22En Angleterre, le Conseil d’État exultait à l’annonce des témoignages d’une réception enthousiaste, dont les exemples furent publiés dans le Mercurius Politicus ; de Leyde, on écrivit que la doctrine de Milton commençait à être étudiée et discutée75. Cette illusion d’un expansionnisme républicain sur le continent n’était pas isolée ; elle ressortait des textes d’Andrew Marvell (Horatian Ode, 1650) ou de Marchamont Nedham, qui résonnèrent des mêmes échos contre le pouvoir chancelant des rois, imaginant une armée anglaise de libération marchant à travers l’Europe76. En attendant, c’est bien par la plume plus que par le glaive que Milton ou Nedham entendaient renverser l’Europe des rois ; la presse périodique, notamment le Mercurius Politicus, servit de caisse de résonnance au Defensio, dont la teneur fut dévoilée avant même sa publication77, avant de rapporter la déconfiture de Saumaise78. Bref, Milton fut aussitôt célébré en Angleterre comme l’un des personnages les plus importants du régime et fut fêté par les personnalités étrangères du monde diplomatique79.

Charles Ier et Louis XVI : justification du régicide du roi de France

23Dans la deuxième moitié du XVIIe siècle, les Français connaissaient Milton comme poète, polémiste et savant républicain80. Mais ils durent attendre 1789 pour découvrir la version française de sa Defensio, ce qui rend assez difficile l’évaluation de l’influence de Milton dans la diffusion des idées républicaines anglaises en France avant la Révolution.

24D’autres vecteurs de l’image de Charles Ier doivent être pris également en compte.
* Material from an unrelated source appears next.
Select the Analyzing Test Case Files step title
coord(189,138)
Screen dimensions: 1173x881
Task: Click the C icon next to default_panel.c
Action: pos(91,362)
À commencer par la propagande royaliste en faveur de l’image du roi martyr, son deuxième visage, qui mobilisa par le texte et par l’image un jeu complexe de références symboliques parfois contradictoires et inégalement reçues dans les milieux protestants comme l’a rappelé Andrew Lacey81. Ces problèmes de conscience ne se posèrent pas dans les collèges jésuites où des pièces de théâtres continuèrent à représenter le martyre de Charles Ier jusqu’à la fin du XVIIIe siècle.

25À côté de cet attachement affectif marqué par le théâtre, une curiosité intellectuelle bien connue pour le XVIIe siècle82 peut être attestée par le nombre des œuvres savantes, créations littéraires, qui ont contribué à diffuser au sein des élites une meilleure connaissance de l’histoire anglaise : on en compte une bonne dizaine pour le seul XVIIIe siècle, partagées entre l’approche conservatrice de David Hume lue par Louis XVI et les idées républicaines de Catherine Macaulay célébrées par Brissot ou Mirabeau. Sans qu’on puisse en déterminer l’influence, le résultat probable est celui d’une plus grande lucidité politique : on la voit à l’œuvre dès la fin du XVIIe siècle dans les comptes rendus des histoires anglaises rédigés par Pierre Bayle dans les Nouvelles de la République des Lettres ; elle est exprimée très clairement par Sébastien Mercier qui écrit en 1772 : « On ne fait plus de processions pour la mémoire de Charles Ier : l’on voit mieux en politique. » Ce discernement vient en grande partie d’une analyse politique qui s’est peu à peu déplacée en direction de la faillibilité personnelle du souverain, de ses erreurs politiques, de son indignité morale parfois (tromperies, mensonges), qui le rendait inapte à l’exercice d’un pouvoir absolu. L’histoire de son règne par Clarendon, mais plus encore celle écrite par Catherine Macaulay, ont marqué un tournant historiographique en direction d’une interprétation politiquement désenchantée. Dans sa pièce de théâtre jouée en 1789, Sébastien Mercier rappelle le libertinage de Charles II et les perfidies de Charles Ier qui lui ont valu et mérité l’échafaud83. En somme, l’idée de la tyrannie de Charles Ier et de son incompétence politique s’étaient solidement installées dans l’historiographie.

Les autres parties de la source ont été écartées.